Contoh Jurnal Ilmiah :
Kelayakan Negara Indonesia Sebagai Negara Agraris
Oleh
Intan Pritasari Andriyani
Jurusan
Kurikulum dan Teknologi Pendidikan
Fakultas
Ilmu Pendidikan Universitas Negeri Semarang
Abstrak
Negara Indonesia
dikenal sebagai negara agraris sejak dulu karena kekayaan alam dan
keanekaragaman hayati yang dimilikinya. Semua dunia pun mengakui itu hingga
bangsa-bangsa Eropa berdatangan mencari rempah-rempah untuk kemudian dijual
disana. Namun dewasa ini banyak klaim tentang julukan indonesia sebagai negara
agraris karena terlalu seringnya Negara melakukan impor bahan pangan. Jika
dilihat dari hasil pertanian Indonesia seharusnya Indonesia mampu menghidupi
dan menyediakan bahan pangan yang cukup untuk seluruh rakyatnya tanpa perlu
mengimpor. Namun pada kenyataannya impor besar-besaran pun tetap dilakukan
dengan berbagai alasan, diantaranya produk impor lebih murah dan kualitasnya
lebih baik dibandingkan dengan produk dalam negeri. Seharusnya jika dari
pemerintah hingga rakyatnya mau mencintai dan mau menggunakan produk dalam
negeri mungkin dapat mengurangi kegiatan mengimpor dan mensejahterakan para
rakyatnya khususnya mereka yang menjadi petani.
Kata kunci:
kesejahteraan petani, impor, negara agraris
1.
Pendahuluan
Presiden pertama Indonesia, Ir.Soekarno
pernah mengatakan hidup matinya sebuah negara tergantung pada sektor
pertaniannya(lihat news.detik.com,
2013). Indonesia sejak dulu sudah dikenal sebagai Negara Agraris karena hasil kekayaan dan keanekaragaman
hayatinya. Namun dapatkah julukan itu melekat ketika sebuah negara agraris
harus mengimpor bahan pangan dari negara lain? Sejak dulu juga anak-anak
Indonesia jika ditanya siapakah yang kelak akan menjadi petani tidak ada yang
mengacungkan tangannya. Bagi mereka petani selalu dipandang sebelah mata,
dipandang sebagai pekerjaan yang tidak mulia, pekerjaan yang jauh dari
kesuksesan dan pekerjaan yang kurang populer. Hal ini dapat dibuktikan apabila
seragam anak yang identik dengan warna putih setelah mereka bermain yang
menyebabkan seragam mereka kotor mereka mendapat teguran baik itu dari orang
tua atau guru dengan perkataan “bajunya kok kotor, habis mencakul di sawah ya?

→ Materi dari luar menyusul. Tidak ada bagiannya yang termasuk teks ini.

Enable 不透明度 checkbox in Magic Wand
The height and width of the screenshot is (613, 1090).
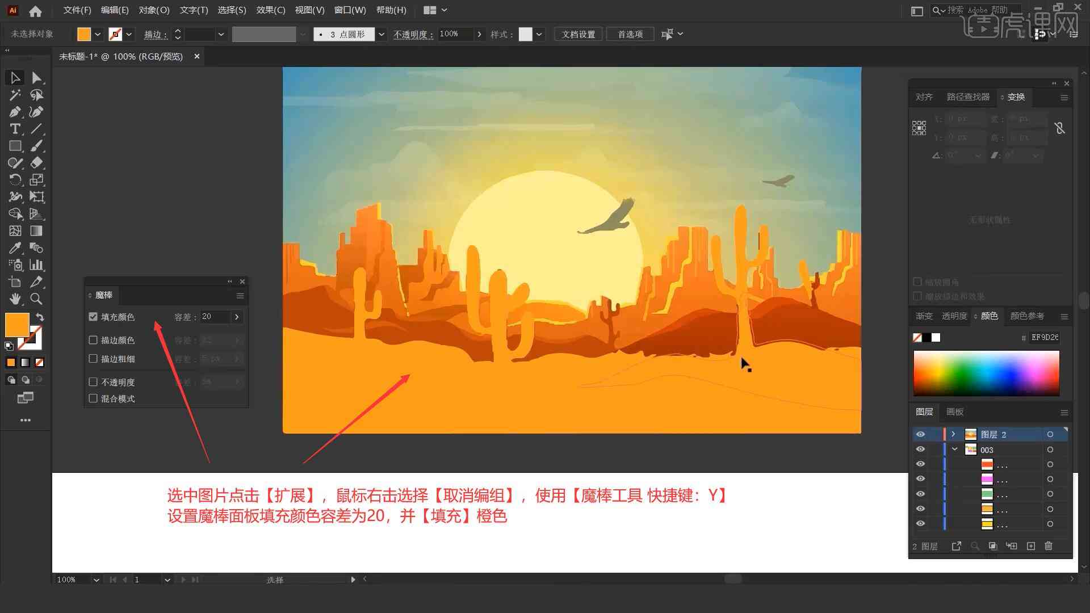[94, 382]
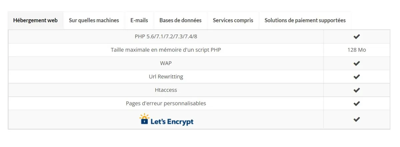Select the E-mails tab
The width and height of the screenshot is (400, 147).
[x=139, y=20]
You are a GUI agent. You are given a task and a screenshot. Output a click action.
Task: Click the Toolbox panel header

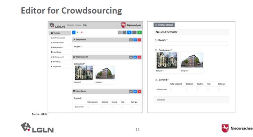pos(60,33)
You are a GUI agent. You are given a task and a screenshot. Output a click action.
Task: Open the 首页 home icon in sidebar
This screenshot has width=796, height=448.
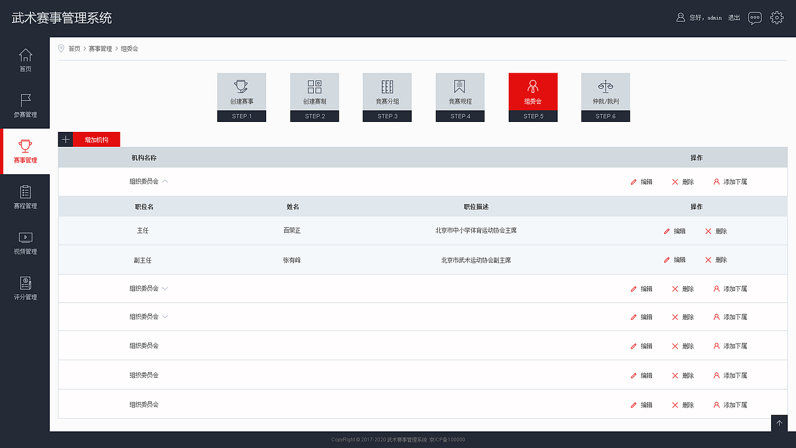25,59
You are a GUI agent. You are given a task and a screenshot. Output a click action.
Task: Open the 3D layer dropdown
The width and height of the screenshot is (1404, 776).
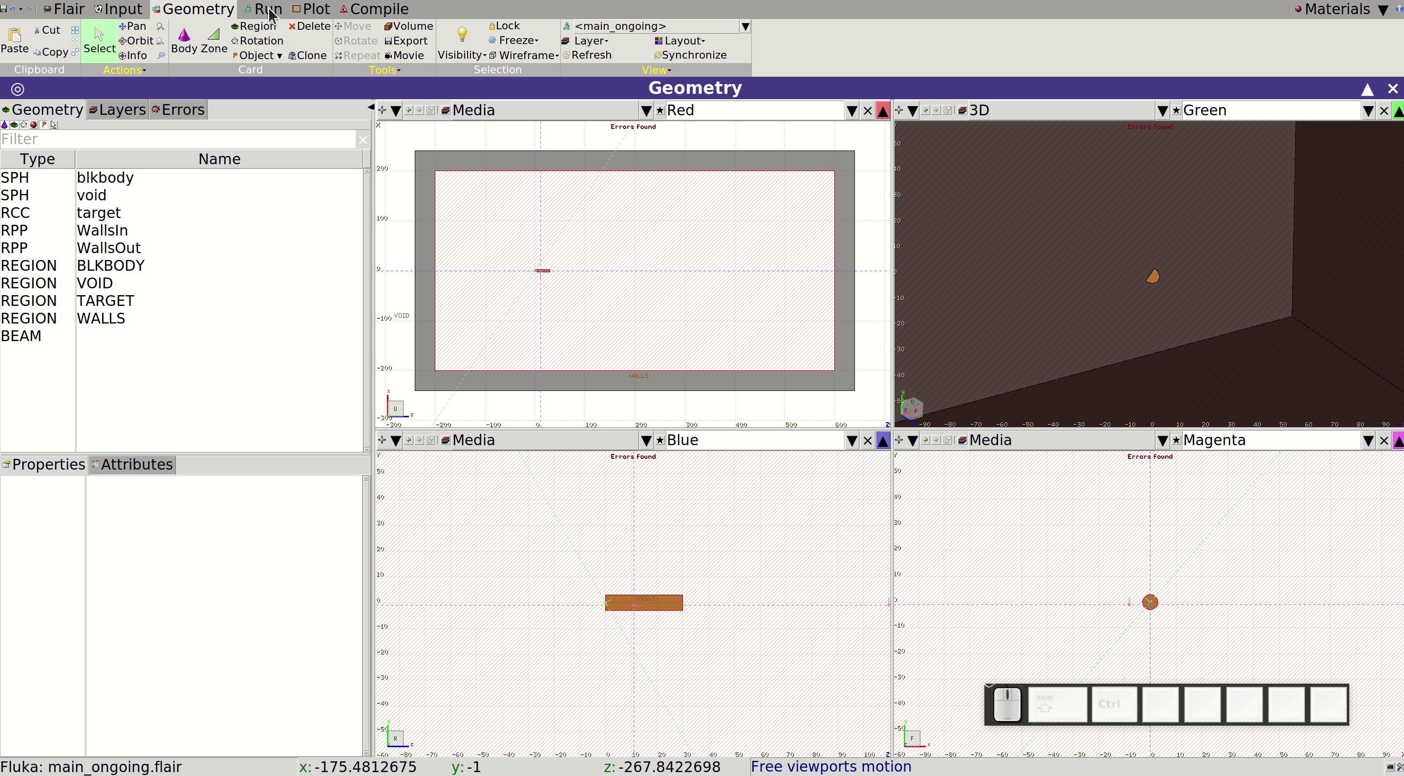[x=1162, y=111]
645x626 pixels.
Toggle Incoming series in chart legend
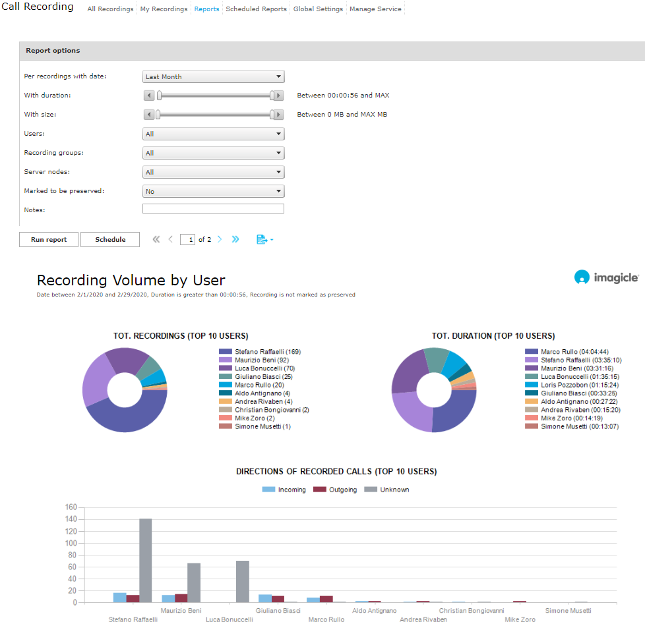(x=284, y=490)
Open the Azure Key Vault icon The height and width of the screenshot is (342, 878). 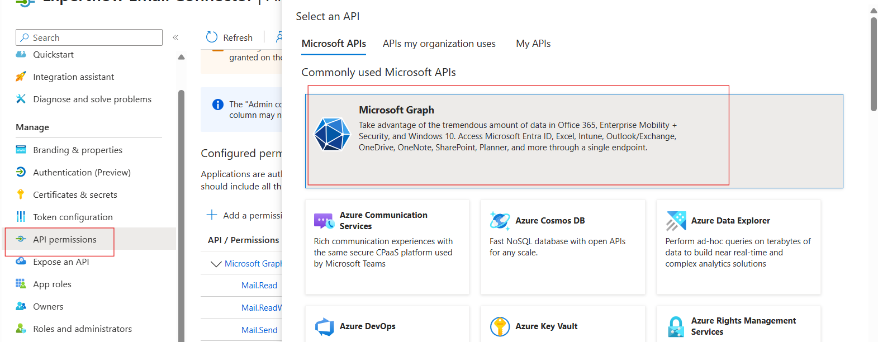point(500,326)
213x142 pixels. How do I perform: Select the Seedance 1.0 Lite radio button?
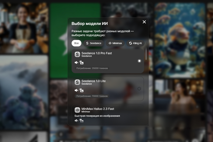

emangnya kalo udah besar mau jadi petani?” Yang lebih mengejutkan lagi ketika
seorang warga perkotaan berhasil menanam padi dalam ember tempat cucian. Ironis
sekali jika warga perkotaan pun dapat menanam padi sedangkan mereka yang tempat
tinggalnya dikampung dekat persawahan seolah enggan untuk menanam padi,
jangankan menanam pergi ke sawahpun sepertinya enggan.
Secara
geografis, semua mengakui Indonesia masih layak disebut negara agraris terbukti
masih mampu menghasilkan bahan pangan. Disamping memiliki tanah yang subur dan
terletak di daerah garis khatulistiwa, tanah Indonesia juga cocok ditanami
berbagai jenis tanaman pangan. Namun kelayakan Negara Indonesia saat ini sedang
dipertanyakan seiring seringnya pemerintah mengadakan impor besar-besaran pada
28 komoditi pangan mulai dari beras hingga ubi pun diimpor. Selain itu Bulog
yang menandatangi impor beras dari 5 negara seperti Vietnam, Myanmar, Thailand,
Kamboja dan India. Seperti yang kita ketahui, kualitas pangan Indonesia jauh
lebih baik dibanding dengan kualitas pangan dari negara eksportir tersebut.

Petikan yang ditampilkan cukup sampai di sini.